*** PASSAGE TO READ ***

| Reference Genome | Neverword | Min. num. of mismatches | Generation time (min : sec : msec) |
|---|---|---|---|
| Homo sapiens (GRCh37.64 ENSEMBL release) | TGATCGTAATCGTCGCGACA | 4 | 4:36:241 |
| GCAACCGTTCACGTGTTAGA | 3 | 1:08:592 | |
| CTGAACGATTGATGCTCGAC | 3 | 1:08:560 | |
| Arabidopsis thaliana (NC_003070.9, NC_003071.7, NC_003074.8, NC_003075.7, NC_003076.8) | TCGGTGTACGGTAATCACCA | 4 | 0:01:987 |
| CTGGTCGAAGTACGCATATC | 4 | 0:02:275 | |
| CTTGAGTGCAACAGCGTATC | 4 | 0:01:989 | |
| Mycobacterium tuberculosis (NC_000962.2) | GGATTGCCCCTTAGACTAGA | 7 | 0:02:053 |
| CGTGTCTCCAATAAGTGAGC | 5 | 0:00:084 | |
| CAGCTTAGGCTATCATCGAG | 5 | 0:00:175 |
Results have been obtained by running three times keeSeek and specifying the parameters “-a 5:5:5:5 -R 1-K 3000 <genome.fasta>”. The first parameter allows to specify the nucleotides composition, namely 5 A, 5 C, 5 G, and 5 T, and to obtain ordered permutations of 20-mers. The second parameter tells keeSeek to create a random seed and use it to prepare a random mapping for reshuffling the permutations; in this way the order among permutations is preserved but an increased variability of codes is ensured. Finally, “-K 3000” is used to limit the computation to the first 3000 results. Candidates that pass the filters are evaluated in blocks.

*** End of PASSAGE TO READ ***
*** STUDY MATERIAL ***

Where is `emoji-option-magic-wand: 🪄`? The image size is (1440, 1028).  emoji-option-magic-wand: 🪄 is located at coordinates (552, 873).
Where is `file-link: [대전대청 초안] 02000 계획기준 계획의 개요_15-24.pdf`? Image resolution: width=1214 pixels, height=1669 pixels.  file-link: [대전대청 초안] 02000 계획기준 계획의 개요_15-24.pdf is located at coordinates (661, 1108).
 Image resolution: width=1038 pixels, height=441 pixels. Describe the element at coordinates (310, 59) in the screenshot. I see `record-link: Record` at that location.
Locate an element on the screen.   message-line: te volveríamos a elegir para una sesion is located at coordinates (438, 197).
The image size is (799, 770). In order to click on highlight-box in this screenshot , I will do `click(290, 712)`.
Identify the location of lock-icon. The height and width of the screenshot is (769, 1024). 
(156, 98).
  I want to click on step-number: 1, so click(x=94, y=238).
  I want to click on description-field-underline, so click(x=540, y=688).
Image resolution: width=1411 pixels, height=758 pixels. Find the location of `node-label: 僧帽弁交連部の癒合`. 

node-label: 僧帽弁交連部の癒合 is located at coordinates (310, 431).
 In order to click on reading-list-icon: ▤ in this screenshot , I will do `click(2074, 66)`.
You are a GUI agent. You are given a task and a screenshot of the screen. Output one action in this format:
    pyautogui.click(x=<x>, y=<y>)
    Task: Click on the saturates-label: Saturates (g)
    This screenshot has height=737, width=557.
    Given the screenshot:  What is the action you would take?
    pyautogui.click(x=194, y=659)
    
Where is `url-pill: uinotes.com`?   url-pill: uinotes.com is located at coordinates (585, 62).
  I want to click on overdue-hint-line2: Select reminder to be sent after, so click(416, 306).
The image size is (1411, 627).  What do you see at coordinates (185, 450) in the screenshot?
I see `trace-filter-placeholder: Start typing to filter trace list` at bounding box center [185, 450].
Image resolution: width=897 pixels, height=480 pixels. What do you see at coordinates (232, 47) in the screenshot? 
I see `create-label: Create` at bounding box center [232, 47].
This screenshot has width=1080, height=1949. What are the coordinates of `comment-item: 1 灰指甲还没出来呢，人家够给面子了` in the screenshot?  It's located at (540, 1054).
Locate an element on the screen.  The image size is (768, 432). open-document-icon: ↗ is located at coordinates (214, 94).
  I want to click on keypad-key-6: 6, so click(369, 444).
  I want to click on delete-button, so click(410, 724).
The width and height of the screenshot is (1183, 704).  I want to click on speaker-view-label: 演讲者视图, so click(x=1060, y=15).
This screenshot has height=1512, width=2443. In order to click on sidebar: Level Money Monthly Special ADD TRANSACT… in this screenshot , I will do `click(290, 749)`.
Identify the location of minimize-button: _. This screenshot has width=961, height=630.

*** End of STUDY MATERIAL ***

| TO DO |
List each reference genome named in the keeSeek results table.

| COMPLETED TASK |
- Homo sapiens (GRCh37.64 ENSEMBL release)
- Arabidopsis thaliana (NC_003070.9, NC_003071.7, NC_003074.8, NC_003075.7, NC_003076.8)
- Mycobacterium tuberculosis (NC_000962.2)